-------- INPUT DATA --------

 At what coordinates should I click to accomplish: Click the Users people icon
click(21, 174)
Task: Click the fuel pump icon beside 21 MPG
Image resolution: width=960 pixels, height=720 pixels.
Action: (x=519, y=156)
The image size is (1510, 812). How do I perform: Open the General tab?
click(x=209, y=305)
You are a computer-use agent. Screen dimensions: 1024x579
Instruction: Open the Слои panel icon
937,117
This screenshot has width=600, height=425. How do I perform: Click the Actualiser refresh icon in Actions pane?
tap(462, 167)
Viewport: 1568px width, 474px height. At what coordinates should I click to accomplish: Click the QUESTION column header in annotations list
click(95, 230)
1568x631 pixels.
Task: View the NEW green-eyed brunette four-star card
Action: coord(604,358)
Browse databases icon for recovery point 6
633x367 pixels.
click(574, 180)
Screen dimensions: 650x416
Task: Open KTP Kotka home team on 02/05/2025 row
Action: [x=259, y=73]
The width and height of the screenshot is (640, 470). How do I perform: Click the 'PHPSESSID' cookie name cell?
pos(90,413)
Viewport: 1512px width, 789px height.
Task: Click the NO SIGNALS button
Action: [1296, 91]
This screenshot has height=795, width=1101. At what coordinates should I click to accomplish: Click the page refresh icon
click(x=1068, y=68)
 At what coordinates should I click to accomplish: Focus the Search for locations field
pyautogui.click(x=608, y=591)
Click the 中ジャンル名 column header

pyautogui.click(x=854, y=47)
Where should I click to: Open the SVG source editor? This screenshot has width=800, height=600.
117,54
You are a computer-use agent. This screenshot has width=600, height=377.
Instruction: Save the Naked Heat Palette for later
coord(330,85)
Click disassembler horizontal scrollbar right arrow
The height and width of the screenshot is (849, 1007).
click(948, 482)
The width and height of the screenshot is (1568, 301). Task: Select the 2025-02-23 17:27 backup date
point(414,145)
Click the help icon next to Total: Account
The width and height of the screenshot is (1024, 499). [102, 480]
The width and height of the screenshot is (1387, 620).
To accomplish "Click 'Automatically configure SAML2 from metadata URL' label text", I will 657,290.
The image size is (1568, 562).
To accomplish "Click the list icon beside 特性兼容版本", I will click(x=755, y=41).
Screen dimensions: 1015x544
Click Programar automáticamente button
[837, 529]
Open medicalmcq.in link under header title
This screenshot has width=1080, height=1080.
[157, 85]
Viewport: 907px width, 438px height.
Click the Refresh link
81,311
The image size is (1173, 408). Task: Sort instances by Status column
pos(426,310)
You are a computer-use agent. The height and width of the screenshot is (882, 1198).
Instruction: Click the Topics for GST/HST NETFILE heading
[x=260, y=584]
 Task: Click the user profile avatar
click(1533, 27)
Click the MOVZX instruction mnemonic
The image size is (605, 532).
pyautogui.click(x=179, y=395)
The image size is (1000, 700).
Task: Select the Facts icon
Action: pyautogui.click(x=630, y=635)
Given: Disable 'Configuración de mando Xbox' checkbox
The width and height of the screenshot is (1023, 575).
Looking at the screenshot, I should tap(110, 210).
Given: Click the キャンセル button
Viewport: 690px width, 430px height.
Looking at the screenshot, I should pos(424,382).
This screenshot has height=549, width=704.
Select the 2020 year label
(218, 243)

--------

• YOUR INSTRUCTIONS: Each record above is to be written out again exactly.

• ANSWER TO THE EXERCISE:
 At what coordinates should I click to accomplish: Click the Users people icon
click(21, 174)
Task: Click the fuel pump icon beside 21 MPG
Image resolution: width=960 pixels, height=720 pixels.
Action: (x=519, y=156)
The image size is (1510, 812). How do I perform: Open the General tab?
click(x=209, y=305)
You are a computer-use agent. Screen dimensions: 1024x579
Instruction: Open the Слои panel icon
937,117
This screenshot has width=600, height=425. How do I perform: Click the Actualiser refresh icon in Actions pane?
tap(462, 167)
Viewport: 1568px width, 474px height. At what coordinates should I click to accomplish: Click the QUESTION column header in annotations list
click(95, 230)
1568x631 pixels.
Task: View the NEW green-eyed brunette four-star card
Action: coord(604,358)
Browse databases icon for recovery point 6
633x367 pixels.
click(574, 180)
Screen dimensions: 650x416
Task: Open KTP Kotka home team on 02/05/2025 row
Action: [x=259, y=73]
The width and height of the screenshot is (640, 470). How do I perform: Click the 'PHPSESSID' cookie name cell?
pos(90,413)
Viewport: 1512px width, 789px height.
Task: Click the NO SIGNALS button
Action: [1296, 91]
This screenshot has height=795, width=1101. At what coordinates should I click to accomplish: Click the page refresh icon
click(x=1068, y=68)
 At what coordinates should I click to accomplish: Focus the Search for locations field
pyautogui.click(x=608, y=591)
Click the 中ジャンル名 column header

pyautogui.click(x=854, y=47)
Where should I click to: Open the SVG source editor? This screenshot has width=800, height=600.
117,54
You are a computer-use agent. This screenshot has width=600, height=377.
Instruction: Save the Naked Heat Palette for later
coord(330,85)
Click disassembler horizontal scrollbar right arrow
The height and width of the screenshot is (849, 1007).
click(948, 482)
The width and height of the screenshot is (1568, 301). Task: Select the 2025-02-23 17:27 backup date
point(414,145)
Click the help icon next to Total: Account
The width and height of the screenshot is (1024, 499). [102, 480]
The width and height of the screenshot is (1387, 620).
To accomplish "Click 'Automatically configure SAML2 from metadata URL' label text", I will 657,290.
The image size is (1568, 562).
To accomplish "Click the list icon beside 特性兼容版本", I will click(x=755, y=41).
Screen dimensions: 1015x544
Click Programar automáticamente button
[837, 529]
Open medicalmcq.in link under header title
This screenshot has width=1080, height=1080.
[157, 85]
Viewport: 907px width, 438px height.
Click the Refresh link
81,311
The image size is (1173, 408). Task: Sort instances by Status column
pos(426,310)
You are a computer-use agent. The height and width of the screenshot is (882, 1198).
Instruction: Click the Topics for GST/HST NETFILE heading
[x=260, y=584]
 Task: Click the user profile avatar
click(1533, 27)
Click the MOVZX instruction mnemonic
The image size is (605, 532).
pyautogui.click(x=179, y=395)
The image size is (1000, 700).
Task: Select the Facts icon
Action: pyautogui.click(x=630, y=635)
Given: Disable 'Configuración de mando Xbox' checkbox
The width and height of the screenshot is (1023, 575).
Looking at the screenshot, I should tap(110, 210).
Given: Click the キャンセル button
Viewport: 690px width, 430px height.
Looking at the screenshot, I should pos(424,382).
This screenshot has height=549, width=704.
Select the 2020 year label
(218, 243)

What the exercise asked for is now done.